En la política local, los momentos de reacomodo son el filtro perfecto para revelar de qué está hecho cada perfil. Lo que hoy se observa en el cabildo de Cortazar no es una crisis ni una fractura, es una depuración natural y absolutamente necesaria.
Mientras el proyecto municipal que encabeza Mauricio Estefanía mantiene el paso firme y la batuta enfocada en los resultados, hay quienes siguen confundiendo el servicio público con una agencia de colocación personal.
La reciente salida de la síndica y un regidor de su fracción original confirma un patrón que la gente ya no pasa por alto: el oportunismo. Cuando los actores políticos se dedican a coleccionar colores partidistas y saltar de un lado a otro buscando el mejor acomodo, su salida no resta, al contrario, suma claridad. En un proyecto de ciudad, no todos pueden ser el delantero que se lleva la foto y los aplausos; se requiere madurez para entender el rol que toca jugar en el equipo.

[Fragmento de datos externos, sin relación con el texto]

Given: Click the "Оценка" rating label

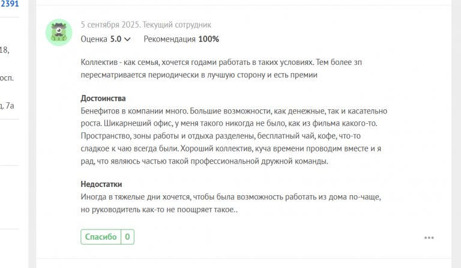Looking at the screenshot, I should click(x=94, y=39).
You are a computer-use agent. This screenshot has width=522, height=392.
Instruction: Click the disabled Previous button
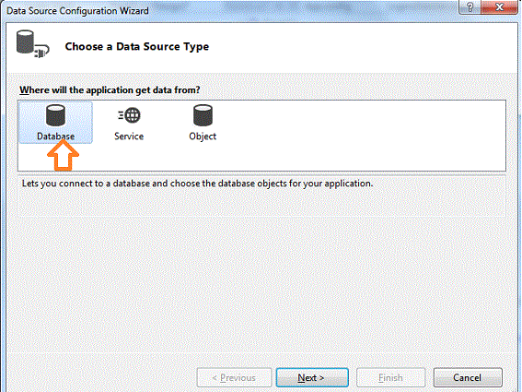[234, 377]
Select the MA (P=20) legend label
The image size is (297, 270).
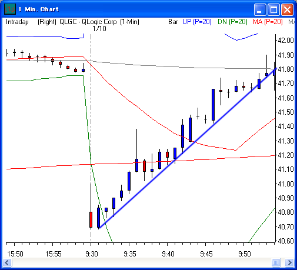click(268, 22)
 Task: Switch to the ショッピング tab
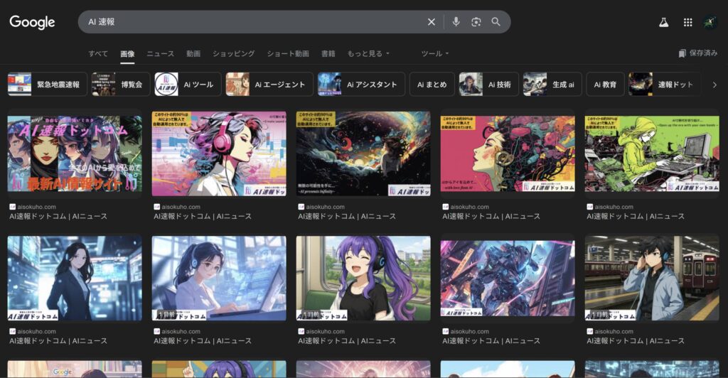pos(233,54)
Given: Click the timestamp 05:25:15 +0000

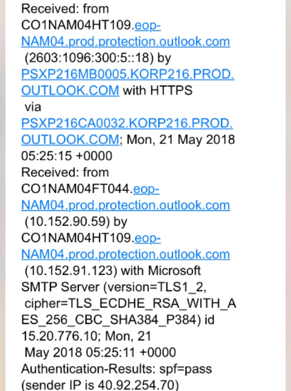Looking at the screenshot, I should click(x=67, y=156).
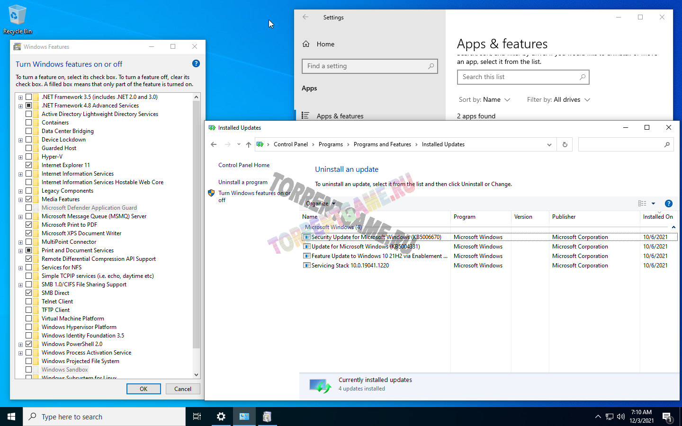Expand the Hyper-V tree node

(20, 157)
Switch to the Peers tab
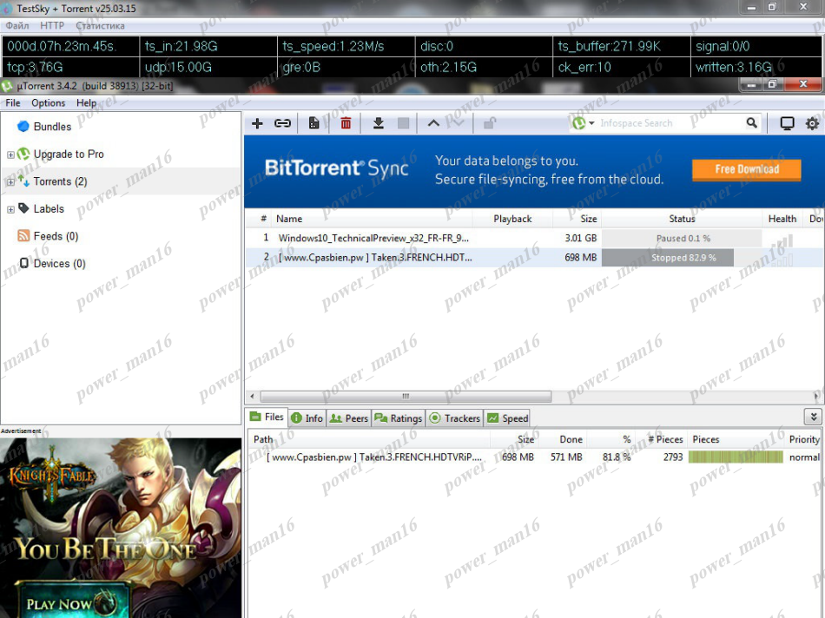This screenshot has width=825, height=618. [x=349, y=418]
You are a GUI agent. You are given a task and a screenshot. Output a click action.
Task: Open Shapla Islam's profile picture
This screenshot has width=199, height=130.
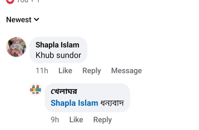16,47
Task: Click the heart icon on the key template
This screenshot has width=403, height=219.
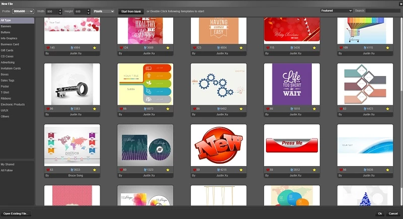Action: (x=47, y=108)
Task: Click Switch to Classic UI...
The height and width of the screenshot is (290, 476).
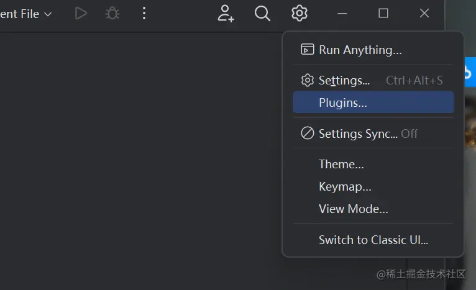Action: coord(373,240)
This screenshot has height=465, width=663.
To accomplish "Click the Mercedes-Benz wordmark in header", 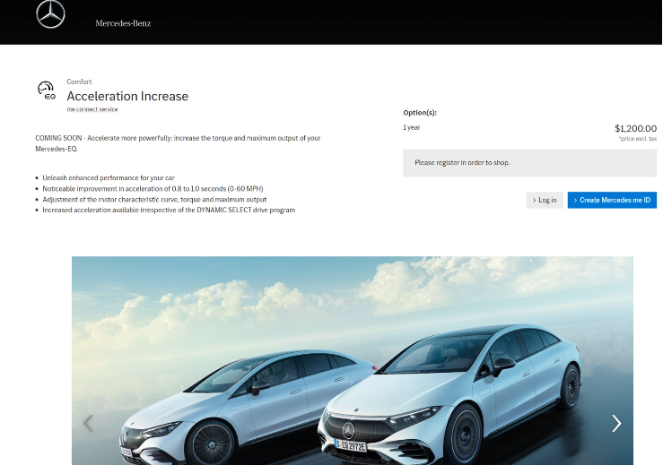I will point(123,22).
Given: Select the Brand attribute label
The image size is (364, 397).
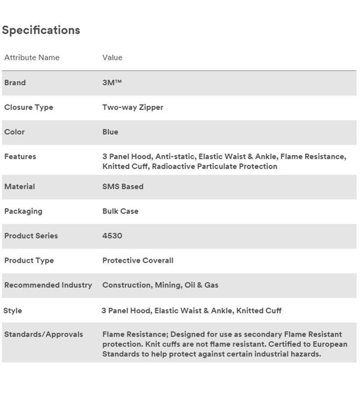Looking at the screenshot, I should 15,83.
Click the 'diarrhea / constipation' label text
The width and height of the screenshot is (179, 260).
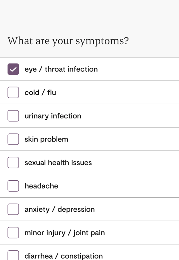click(x=64, y=256)
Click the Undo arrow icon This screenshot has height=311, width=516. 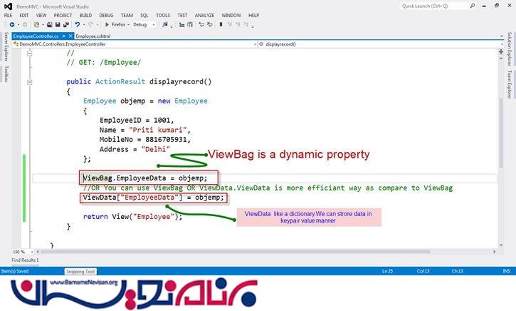(x=76, y=24)
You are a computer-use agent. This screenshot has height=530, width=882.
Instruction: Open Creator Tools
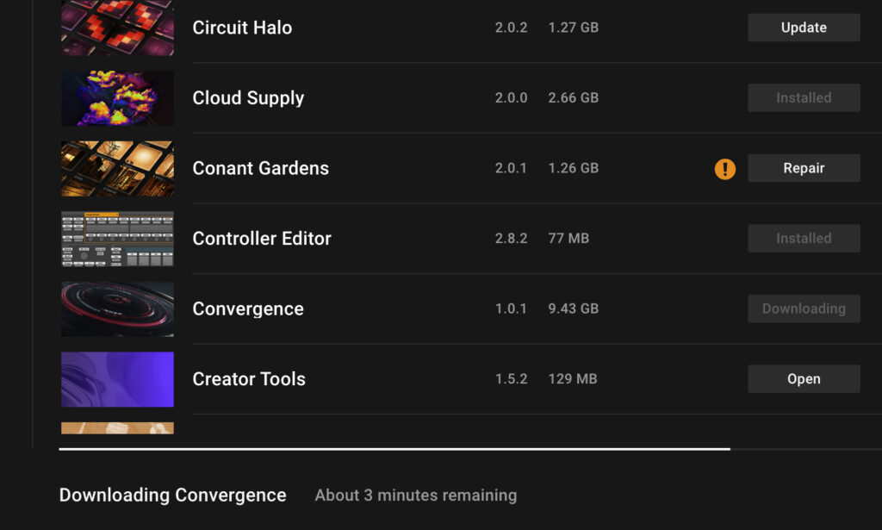(804, 379)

Quienes ven el ayuntamiento como una puerta giratoria demuestran que su única lealtad es con sus propias ambiciones.
Por otro lado, figuras como Diego Estefanía evidencian la enorme diferencia entre operar desde una agenda aislada y asumir la responsabilidad real de gobernar. Como en una mano, es natural que los dedos no sean iguales y existan distintas visiones, pero cuando la intención es figurar en solitario y no construir, el contraste es evidente.
Frente a esas distracciones individuales, hoy en Cortazar hay una administración que toma los retos.

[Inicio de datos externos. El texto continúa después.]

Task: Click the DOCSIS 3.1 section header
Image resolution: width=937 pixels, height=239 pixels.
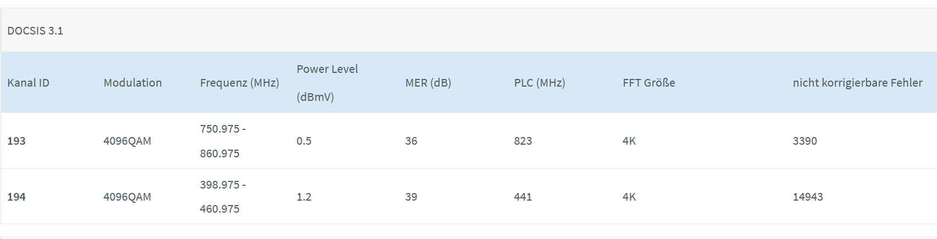Action: click(x=35, y=31)
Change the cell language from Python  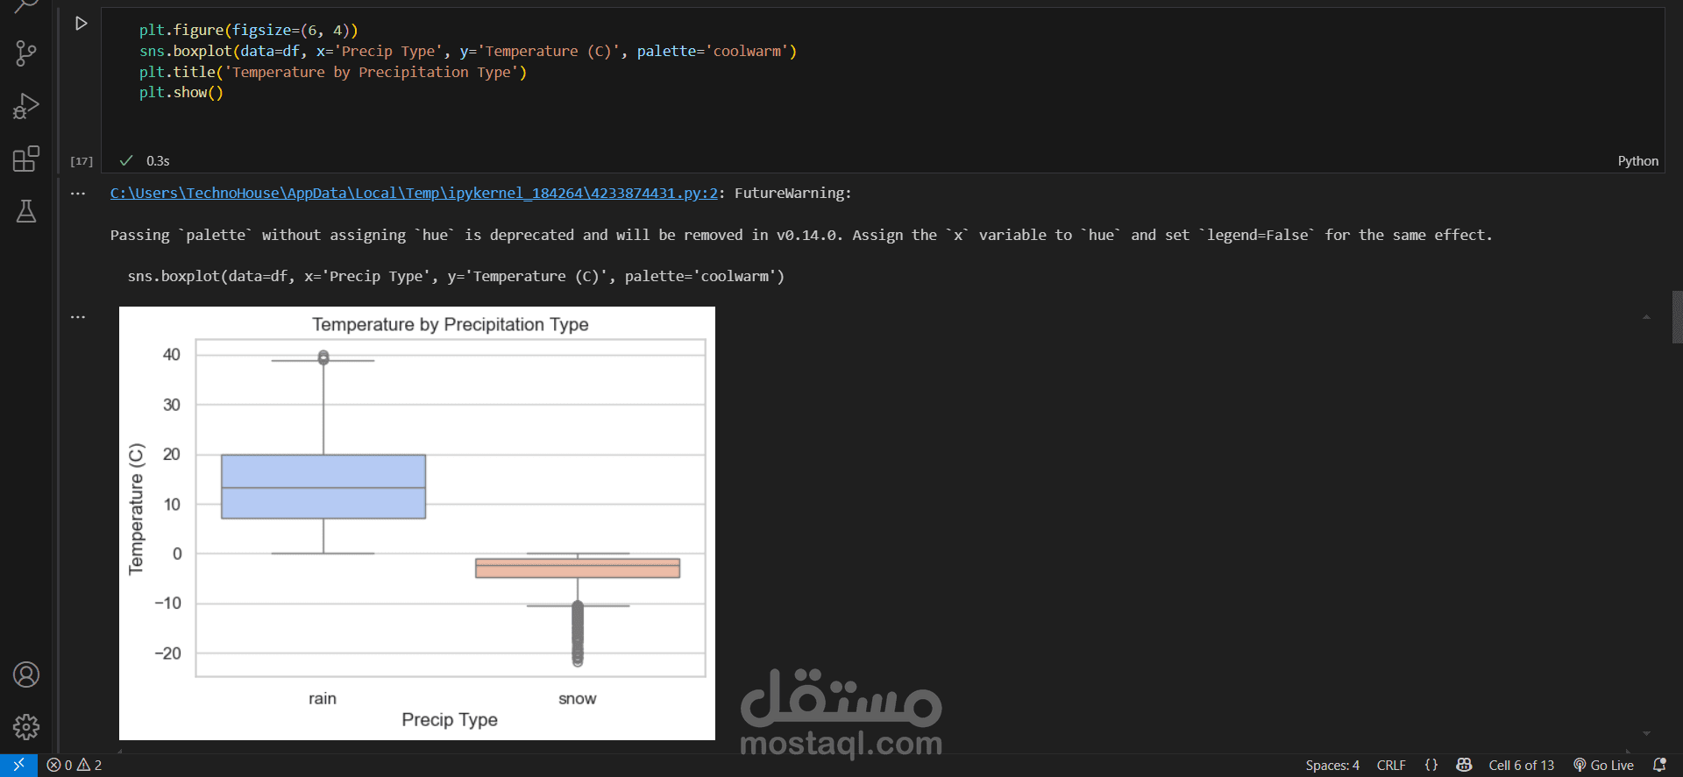tap(1637, 161)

Lejos de la narrativa que algunos intentan vender, la primera fuerza política a nivel municipal se consolida al soltar perfiles inestables. La gobernabilidad y el diálogo están garantizados para quienes quieran sumar, pero bajo una regla innegociable: aquí se viene a dar resultados, no a simular.
La reciente intervención de la Contraloría para auditar y suspender funciones de quienes no presentan planes de trabajo estructurados es el mensaje más claro de esta administración. Hay mano dura cuando se requiere y el orden, como debe ser, está empezando desde adentro. En Cortazar ya no hay tiempo para distracciones ni egos; o se tiene convicción por la ciudad, o mejor que sigan buscando en qué partido aterrizar mañana.